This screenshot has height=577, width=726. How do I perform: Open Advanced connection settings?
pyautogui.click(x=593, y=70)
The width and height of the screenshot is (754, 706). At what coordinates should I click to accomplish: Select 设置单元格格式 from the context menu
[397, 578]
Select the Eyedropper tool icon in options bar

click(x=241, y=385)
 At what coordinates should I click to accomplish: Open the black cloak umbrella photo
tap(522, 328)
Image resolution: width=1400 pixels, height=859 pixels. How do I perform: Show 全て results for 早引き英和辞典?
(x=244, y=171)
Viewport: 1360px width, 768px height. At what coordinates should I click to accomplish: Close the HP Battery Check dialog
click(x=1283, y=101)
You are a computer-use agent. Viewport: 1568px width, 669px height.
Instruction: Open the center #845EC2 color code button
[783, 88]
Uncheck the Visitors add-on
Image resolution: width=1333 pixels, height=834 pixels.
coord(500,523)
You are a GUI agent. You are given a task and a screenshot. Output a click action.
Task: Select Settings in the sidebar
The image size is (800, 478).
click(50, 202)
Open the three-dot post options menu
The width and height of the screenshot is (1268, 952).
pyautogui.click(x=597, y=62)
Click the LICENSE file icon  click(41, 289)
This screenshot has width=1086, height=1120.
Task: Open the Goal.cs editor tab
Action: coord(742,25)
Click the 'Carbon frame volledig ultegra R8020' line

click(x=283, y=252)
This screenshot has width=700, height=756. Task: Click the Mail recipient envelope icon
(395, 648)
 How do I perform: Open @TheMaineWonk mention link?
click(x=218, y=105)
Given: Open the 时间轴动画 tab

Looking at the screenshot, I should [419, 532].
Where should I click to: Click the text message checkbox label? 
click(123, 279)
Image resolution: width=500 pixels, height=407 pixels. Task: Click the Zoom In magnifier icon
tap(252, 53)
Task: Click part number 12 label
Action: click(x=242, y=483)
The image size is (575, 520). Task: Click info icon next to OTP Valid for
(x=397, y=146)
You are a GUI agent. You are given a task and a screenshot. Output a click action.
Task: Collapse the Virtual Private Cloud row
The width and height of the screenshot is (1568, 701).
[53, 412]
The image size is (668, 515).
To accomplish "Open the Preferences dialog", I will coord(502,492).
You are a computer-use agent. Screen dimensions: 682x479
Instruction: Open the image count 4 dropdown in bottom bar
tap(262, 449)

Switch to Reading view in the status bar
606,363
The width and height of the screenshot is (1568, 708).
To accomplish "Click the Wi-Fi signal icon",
== == ==
WHAT YOU ARE ASKED TO DO – Each line that holds the string "agent" is to be copied from the entries above.

SOLUTION –
You are a computer-use agent. Viewport: 1568px width, 669px height.
You are a GUI agent. You are given a task and a screenshot. Output a click action.
You are a GUI agent. You are given a task and a screenshot. Output a click action.
You are a computer-use agent. Screen dimensions: 682x479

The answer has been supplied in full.